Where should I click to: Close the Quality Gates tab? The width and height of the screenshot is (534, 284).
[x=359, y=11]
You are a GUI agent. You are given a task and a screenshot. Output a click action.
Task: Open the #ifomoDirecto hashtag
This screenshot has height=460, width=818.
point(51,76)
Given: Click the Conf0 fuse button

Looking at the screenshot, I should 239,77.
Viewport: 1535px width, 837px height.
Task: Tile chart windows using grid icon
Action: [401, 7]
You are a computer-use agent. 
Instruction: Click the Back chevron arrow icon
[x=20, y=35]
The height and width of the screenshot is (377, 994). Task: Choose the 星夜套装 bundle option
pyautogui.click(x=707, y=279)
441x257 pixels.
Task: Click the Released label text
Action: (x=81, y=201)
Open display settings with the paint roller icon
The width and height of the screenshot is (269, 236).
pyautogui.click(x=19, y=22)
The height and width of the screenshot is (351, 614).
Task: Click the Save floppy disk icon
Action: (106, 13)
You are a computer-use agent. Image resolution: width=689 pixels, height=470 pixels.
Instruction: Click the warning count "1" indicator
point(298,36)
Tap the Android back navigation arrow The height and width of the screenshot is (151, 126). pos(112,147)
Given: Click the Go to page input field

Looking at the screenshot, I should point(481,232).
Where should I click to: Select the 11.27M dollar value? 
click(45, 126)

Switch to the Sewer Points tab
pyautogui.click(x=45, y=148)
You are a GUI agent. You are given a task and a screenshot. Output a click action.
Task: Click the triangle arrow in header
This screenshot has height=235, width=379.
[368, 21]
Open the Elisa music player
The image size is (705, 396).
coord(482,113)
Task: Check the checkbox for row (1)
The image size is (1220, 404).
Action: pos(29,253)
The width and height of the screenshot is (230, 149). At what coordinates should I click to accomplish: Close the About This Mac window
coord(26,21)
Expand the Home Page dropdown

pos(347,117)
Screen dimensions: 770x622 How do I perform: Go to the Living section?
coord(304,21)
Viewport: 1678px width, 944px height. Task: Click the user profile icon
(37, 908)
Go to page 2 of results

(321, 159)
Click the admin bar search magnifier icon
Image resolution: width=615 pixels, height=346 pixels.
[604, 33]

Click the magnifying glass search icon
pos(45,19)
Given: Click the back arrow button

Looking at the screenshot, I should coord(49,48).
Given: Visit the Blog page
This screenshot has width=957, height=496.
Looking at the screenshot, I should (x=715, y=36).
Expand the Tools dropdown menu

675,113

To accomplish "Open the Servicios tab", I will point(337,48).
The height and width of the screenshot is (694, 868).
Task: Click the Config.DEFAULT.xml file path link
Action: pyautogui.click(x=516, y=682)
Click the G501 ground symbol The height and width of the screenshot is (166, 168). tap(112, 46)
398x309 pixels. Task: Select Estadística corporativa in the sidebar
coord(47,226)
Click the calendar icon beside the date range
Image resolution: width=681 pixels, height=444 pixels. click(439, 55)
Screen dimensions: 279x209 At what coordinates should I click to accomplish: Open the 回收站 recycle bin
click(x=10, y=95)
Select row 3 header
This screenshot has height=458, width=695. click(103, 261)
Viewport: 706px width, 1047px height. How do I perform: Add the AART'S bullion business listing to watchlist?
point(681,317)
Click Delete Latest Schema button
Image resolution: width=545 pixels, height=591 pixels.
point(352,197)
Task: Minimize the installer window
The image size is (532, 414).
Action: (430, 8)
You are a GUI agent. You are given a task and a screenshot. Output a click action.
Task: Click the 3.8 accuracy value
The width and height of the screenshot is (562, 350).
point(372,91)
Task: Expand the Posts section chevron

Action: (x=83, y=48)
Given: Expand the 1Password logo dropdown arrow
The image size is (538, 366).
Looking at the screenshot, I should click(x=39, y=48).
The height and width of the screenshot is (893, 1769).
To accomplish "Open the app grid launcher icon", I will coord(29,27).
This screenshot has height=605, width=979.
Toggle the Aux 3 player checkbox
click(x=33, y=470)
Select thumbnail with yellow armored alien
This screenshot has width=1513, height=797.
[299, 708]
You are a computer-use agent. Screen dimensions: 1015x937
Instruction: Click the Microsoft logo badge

********

TASK DIRECTIONS | Take the entries and print them exactly. Keep every line.

TASK SOLUTION |
Where should I click to: Close the Quality Gates tab? The width and height of the screenshot is (534, 284).
[x=359, y=11]
You are a GUI agent. You are given a task and a screenshot. Output a click action.
Task: Open the #ifomoDirecto hashtag
This screenshot has height=460, width=818.
point(51,76)
Given: Click the Conf0 fuse button

Looking at the screenshot, I should 239,77.
Viewport: 1535px width, 837px height.
Task: Tile chart windows using grid icon
Action: [401, 7]
You are a computer-use agent. 
Instruction: Click the Back chevron arrow icon
[x=20, y=35]
The height and width of the screenshot is (377, 994). Task: Choose the 星夜套装 bundle option
pyautogui.click(x=707, y=279)
441x257 pixels.
Task: Click the Released label text
Action: (x=81, y=201)
Open display settings with the paint roller icon
The width and height of the screenshot is (269, 236).
pyautogui.click(x=19, y=22)
The height and width of the screenshot is (351, 614).
Task: Click the Save floppy disk icon
Action: (106, 13)
You are a computer-use agent. Image resolution: width=689 pixels, height=470 pixels.
Instruction: Click the warning count "1" indicator
point(298,36)
Tap the Android back navigation arrow The height and width of the screenshot is (151, 126). pos(112,147)
Given: Click the Go to page input field

Looking at the screenshot, I should point(481,232).
Where should I click to: Select the 11.27M dollar value? 
click(45, 126)

Switch to the Sewer Points tab
pyautogui.click(x=45, y=148)
You are a GUI agent. You are given a task and a screenshot. Output a click action.
Task: Click the triangle arrow in header
This screenshot has height=235, width=379.
[368, 21]
Open the Elisa music player
The image size is (705, 396).
coord(482,113)
Task: Check the checkbox for row (1)
The image size is (1220, 404).
Action: pos(29,253)
The width and height of the screenshot is (230, 149). At what coordinates should I click to accomplish: Close the About This Mac window
coord(26,21)
Expand the Home Page dropdown

pos(347,117)
Screen dimensions: 770x622 How do I perform: Go to the Living section?
coord(304,21)
Viewport: 1678px width, 944px height. Task: Click the user profile icon
(37, 908)
Go to page 2 of results

(321, 159)
Click the admin bar search magnifier icon
Image resolution: width=615 pixels, height=346 pixels.
[604, 33]

Click the magnifying glass search icon
pos(45,19)
Given: Click the back arrow button

Looking at the screenshot, I should coord(49,48).
Given: Visit the Blog page
This screenshot has width=957, height=496.
Looking at the screenshot, I should (x=715, y=36).
Expand the Tools dropdown menu

675,113

To accomplish "Open the Servicios tab", I will point(337,48).
The height and width of the screenshot is (694, 868).
Task: Click the Config.DEFAULT.xml file path link
Action: pyautogui.click(x=516, y=682)
Click the G501 ground symbol The height and width of the screenshot is (166, 168). tap(112, 46)
398x309 pixels. Task: Select Estadística corporativa in the sidebar
coord(47,226)
Click the calendar icon beside the date range
Image resolution: width=681 pixels, height=444 pixels. click(439, 55)
Screen dimensions: 279x209 At what coordinates should I click to accomplish: Open the 回收站 recycle bin
click(x=10, y=95)
Select row 3 header
This screenshot has height=458, width=695. click(103, 261)
Viewport: 706px width, 1047px height. How do I perform: Add the AART'S bullion business listing to watchlist?
point(681,317)
Click Delete Latest Schema button
Image resolution: width=545 pixels, height=591 pixels.
point(352,197)
Task: Minimize the installer window
The image size is (532, 414).
Action: (430, 8)
You are a GUI agent. You are given a task and a screenshot. Output a click action.
Task: Click the 3.8 accuracy value
The width and height of the screenshot is (562, 350).
point(372,91)
Task: Expand the Posts section chevron

Action: (x=83, y=48)
Given: Expand the 1Password logo dropdown arrow
The image size is (538, 366).
Looking at the screenshot, I should click(x=39, y=48).
The height and width of the screenshot is (893, 1769).
To accomplish "Open the app grid launcher icon", I will coord(29,27).
This screenshot has height=605, width=979.
Toggle the Aux 3 player checkbox
click(x=33, y=470)
Select thumbnail with yellow armored alien
This screenshot has width=1513, height=797.
[299, 708]
You are a computer-use agent. Screen dimensions: 1015x937
Instruction: Click the Microsoft logo badge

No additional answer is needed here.